In Memorial~Prince William Sound 1989

~*~

I'd rather have a heart than be loyal
Never Forgive, Never Forget

poem for twenty years
I know it’s unlikely that before,
upon my life darkness falls,
that I will have gotten hold
of Exxon Corporation by the balls.
Still, if by some mighty miracle
this should ever be so
I’d close ’em down and,
tarred and feathered,
make ’em go
straight to the Hell
which they have
so richly earned.
And finally,
in their own stinking oil,
forever they would be burned.

~D.C. McKenzie

—end transmission—


Beacons in the Darkness

21 March 2k9

“You cannot will yourself to write a poem, as you cannot will yourself to be struck by lightning.” ~Robert Pinsky

“Everywhere I go I find that a poet has been there before me.” ~Sigmund Freud

In 1999, the United Nations Educational, Scientific and Cultural Organization (UNESCO) declared that March 21st. would thereafter be celebrated as World Poetry Day. As a poet, though some would argue for ‘fool’ as an identifier instead, I would like to extend my sincere thanks to UNESCO for recognizing this vital art form; which over thousands of years has been for humanity a beacon in the darkness, around which we cling to each other; an art which has illuminated and strengthened the umbilical connections between our minds, our souls and the Universe we call home. Therefore, in honor to my peers, and with gratitude to our patrons and readers, I offer a poem…

Brian Calls

From the Schaumburg Woods
north of Chicago. Walking in such melancholy
places helps my friend mourn, and for me
nothing more of Why need be asked.

It is fall, but within the thin wood there are
katydids and cicadas singing yet. A raccoon came
to see what sort of nuisance the human was about
and, satisfied, left without saying a word.

Nevermind the airplanes above, Brian says—
Here all is enrapt with sunset,
full to brimming with sunset:
barely-hardened amber, plum, ocher, and delicate russet
reflects from the mirror of a murky pond.

Under such light, the vaulting boles of mossy trees
have been reforged into pillars of marble amidst the undergrowth,
veined in van Gogh yellow, cream copper and emerald;
ruins perhaps, of a long-forgotten Temple to the Sun.

Now tuned to the subliminal song of this place,
his grief seeps into the ground, is painted into the landscape,
such that the next wanderer to venture here
will surely find the place haunted.

Tramping amongst the white-noise crackle of leaves,
which lie colorful upon countless generations of moldy kin,
-who once lived and died in their own spectacle of Autumn-
he is soothed somewhat, and our talk soon turns to easier things
—of sealing wax, the price of gas, and the downfall of current kings.
Until we exchange the latest of our frequent farewells.

He called again, after a time,
to tell me that he had run over a squashed skunk

and could not escape the death-heady stink.
We concluded finally, that so it must be
with the spectre of Death we face each day,
and the constant reek of our own oft buried fear.

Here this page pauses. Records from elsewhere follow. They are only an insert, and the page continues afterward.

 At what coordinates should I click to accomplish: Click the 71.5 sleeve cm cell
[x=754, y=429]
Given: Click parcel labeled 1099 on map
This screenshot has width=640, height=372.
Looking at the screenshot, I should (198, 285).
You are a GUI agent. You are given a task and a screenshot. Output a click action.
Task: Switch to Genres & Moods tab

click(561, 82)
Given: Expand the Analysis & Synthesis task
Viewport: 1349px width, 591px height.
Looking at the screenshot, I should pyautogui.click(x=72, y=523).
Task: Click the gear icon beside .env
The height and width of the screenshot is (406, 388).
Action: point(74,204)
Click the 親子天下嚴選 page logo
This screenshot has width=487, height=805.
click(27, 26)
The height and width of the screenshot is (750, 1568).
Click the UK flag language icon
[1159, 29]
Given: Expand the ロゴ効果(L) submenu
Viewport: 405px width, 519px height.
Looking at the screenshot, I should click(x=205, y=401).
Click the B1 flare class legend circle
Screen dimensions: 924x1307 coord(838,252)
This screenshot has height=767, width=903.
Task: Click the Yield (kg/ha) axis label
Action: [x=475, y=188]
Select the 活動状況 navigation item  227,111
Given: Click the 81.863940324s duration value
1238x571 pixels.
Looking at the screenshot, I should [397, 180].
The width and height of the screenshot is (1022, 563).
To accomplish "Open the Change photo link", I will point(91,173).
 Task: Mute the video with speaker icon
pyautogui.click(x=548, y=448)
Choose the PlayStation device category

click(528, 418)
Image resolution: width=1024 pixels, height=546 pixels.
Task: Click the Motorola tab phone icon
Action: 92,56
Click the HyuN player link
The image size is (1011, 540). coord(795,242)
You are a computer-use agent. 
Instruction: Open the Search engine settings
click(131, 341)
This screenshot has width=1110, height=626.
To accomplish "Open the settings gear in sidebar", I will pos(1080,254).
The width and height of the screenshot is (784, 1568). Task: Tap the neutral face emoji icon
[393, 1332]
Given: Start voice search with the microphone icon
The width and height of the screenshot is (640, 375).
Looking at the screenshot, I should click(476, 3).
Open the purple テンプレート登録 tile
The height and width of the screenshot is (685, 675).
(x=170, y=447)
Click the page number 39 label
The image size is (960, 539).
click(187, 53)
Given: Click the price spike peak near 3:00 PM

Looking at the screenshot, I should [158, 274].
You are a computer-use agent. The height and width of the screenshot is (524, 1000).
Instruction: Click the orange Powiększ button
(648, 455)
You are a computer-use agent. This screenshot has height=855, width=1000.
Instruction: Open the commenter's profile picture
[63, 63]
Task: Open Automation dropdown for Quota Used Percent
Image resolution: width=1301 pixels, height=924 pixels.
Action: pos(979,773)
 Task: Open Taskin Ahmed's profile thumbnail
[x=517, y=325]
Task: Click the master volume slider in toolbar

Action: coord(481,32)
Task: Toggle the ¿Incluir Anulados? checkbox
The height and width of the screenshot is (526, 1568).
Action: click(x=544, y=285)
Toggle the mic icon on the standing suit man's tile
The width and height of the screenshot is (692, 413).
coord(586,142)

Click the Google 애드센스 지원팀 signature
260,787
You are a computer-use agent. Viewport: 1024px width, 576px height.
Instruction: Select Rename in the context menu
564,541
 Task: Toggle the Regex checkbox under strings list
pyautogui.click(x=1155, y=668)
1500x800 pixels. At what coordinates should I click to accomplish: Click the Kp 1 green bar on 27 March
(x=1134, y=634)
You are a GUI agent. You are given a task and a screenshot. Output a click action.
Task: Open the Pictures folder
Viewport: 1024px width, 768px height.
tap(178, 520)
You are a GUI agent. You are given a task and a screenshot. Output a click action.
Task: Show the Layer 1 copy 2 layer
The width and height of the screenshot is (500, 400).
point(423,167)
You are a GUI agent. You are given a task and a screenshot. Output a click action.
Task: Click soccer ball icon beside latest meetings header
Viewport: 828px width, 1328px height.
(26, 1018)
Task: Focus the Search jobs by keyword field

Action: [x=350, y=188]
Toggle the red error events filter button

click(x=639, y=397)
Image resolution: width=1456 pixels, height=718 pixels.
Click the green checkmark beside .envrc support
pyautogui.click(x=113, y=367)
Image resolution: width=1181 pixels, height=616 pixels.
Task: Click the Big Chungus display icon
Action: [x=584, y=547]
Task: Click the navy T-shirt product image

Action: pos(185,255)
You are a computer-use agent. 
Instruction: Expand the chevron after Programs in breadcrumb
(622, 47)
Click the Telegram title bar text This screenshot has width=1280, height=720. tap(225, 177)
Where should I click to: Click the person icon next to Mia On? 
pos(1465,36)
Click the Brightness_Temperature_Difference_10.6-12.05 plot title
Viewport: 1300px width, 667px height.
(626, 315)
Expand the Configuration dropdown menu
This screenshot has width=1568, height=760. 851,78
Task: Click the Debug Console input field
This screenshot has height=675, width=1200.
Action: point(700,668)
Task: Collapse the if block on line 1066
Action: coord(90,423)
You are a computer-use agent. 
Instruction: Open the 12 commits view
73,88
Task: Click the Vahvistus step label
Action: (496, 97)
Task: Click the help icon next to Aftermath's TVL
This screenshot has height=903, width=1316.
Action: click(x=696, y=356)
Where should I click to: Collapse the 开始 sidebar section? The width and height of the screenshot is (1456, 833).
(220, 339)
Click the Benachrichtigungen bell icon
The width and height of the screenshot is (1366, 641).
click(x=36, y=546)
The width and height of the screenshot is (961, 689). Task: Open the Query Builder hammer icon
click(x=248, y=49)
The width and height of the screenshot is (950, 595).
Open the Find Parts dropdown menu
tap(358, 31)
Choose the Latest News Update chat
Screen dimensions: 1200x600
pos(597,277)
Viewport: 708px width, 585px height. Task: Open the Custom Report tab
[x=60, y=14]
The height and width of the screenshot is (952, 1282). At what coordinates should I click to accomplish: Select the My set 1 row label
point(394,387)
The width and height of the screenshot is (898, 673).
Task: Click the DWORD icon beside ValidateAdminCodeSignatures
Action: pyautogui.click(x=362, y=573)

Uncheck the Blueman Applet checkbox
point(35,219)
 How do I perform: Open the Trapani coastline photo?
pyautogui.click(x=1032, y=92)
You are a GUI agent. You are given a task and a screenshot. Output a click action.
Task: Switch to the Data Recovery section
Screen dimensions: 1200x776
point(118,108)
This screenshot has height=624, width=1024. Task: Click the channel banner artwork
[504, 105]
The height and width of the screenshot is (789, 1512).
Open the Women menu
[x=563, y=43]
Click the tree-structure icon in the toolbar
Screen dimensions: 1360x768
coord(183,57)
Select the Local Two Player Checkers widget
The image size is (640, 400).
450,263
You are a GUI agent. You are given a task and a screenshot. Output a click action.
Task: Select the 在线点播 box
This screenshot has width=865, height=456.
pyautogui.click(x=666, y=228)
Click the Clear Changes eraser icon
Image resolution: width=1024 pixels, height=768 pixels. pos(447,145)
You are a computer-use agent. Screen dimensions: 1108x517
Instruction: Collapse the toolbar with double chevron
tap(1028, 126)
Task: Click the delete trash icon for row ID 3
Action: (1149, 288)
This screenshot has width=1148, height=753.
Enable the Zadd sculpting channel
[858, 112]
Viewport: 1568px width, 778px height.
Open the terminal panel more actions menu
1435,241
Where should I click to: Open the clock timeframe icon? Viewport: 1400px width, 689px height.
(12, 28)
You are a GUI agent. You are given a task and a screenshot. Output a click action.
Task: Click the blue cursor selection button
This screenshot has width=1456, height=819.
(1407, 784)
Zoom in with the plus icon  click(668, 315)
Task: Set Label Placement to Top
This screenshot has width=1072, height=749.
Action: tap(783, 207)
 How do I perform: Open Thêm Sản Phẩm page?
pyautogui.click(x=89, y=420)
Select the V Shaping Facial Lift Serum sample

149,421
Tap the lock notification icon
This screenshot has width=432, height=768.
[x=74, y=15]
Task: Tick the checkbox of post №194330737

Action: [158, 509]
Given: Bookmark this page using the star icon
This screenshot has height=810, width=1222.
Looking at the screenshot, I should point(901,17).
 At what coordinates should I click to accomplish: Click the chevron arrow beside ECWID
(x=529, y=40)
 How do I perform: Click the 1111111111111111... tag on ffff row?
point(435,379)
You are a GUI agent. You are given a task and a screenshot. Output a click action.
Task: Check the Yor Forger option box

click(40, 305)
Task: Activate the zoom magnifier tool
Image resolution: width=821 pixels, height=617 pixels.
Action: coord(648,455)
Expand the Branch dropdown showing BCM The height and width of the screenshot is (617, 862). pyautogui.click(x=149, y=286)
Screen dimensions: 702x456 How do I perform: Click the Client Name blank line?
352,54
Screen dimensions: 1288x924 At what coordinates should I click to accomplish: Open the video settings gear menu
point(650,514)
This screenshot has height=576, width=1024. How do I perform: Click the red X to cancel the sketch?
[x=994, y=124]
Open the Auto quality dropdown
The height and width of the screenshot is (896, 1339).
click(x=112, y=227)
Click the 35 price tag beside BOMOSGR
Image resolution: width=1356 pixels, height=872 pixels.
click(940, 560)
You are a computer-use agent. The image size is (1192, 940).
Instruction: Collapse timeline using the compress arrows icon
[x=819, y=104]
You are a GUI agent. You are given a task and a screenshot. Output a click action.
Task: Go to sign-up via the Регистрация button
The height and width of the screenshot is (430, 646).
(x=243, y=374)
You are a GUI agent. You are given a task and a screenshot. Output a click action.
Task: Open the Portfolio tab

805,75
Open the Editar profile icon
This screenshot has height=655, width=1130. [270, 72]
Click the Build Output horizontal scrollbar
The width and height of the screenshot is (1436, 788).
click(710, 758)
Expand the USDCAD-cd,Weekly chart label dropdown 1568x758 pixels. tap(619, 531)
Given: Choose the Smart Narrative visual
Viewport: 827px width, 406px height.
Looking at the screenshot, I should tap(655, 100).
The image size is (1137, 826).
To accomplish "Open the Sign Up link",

We become immune, inured, numbed-from-within—
although in truth, never quite comfortable with it.

~DC McKenzie

—end transmission—


On the Mechanics of Human Empathy

20 March 2k9

“When the Special Theory of Relativity began to germinate in me, I was visited by all sorts of nervous conflicts…I used to go away for weeks in a state of confusion.”

“We still do not know one thousandth of one percent of what nature has revealed to us.”

~Albert Einstein

On 30 July 1905, Albert Einstein published a paper entitled “On the Electrodynamics of Moving Bodies”. Among the many revelations it contained was the mind-shatteringly elegant formula E=MC2, which is now emblazoned on simply everything: coffee mugs, T-shirts, computer screens, posters, and panties. (yeah, they’re out there, much to Albert’s puzzlement and dismay, I’m sure.) Yet, at the time it only caused ripples among physicists…at first. Of course, we soon learned that his work had turned physics right on its egghead, had forever changed how we perceive the very Universe.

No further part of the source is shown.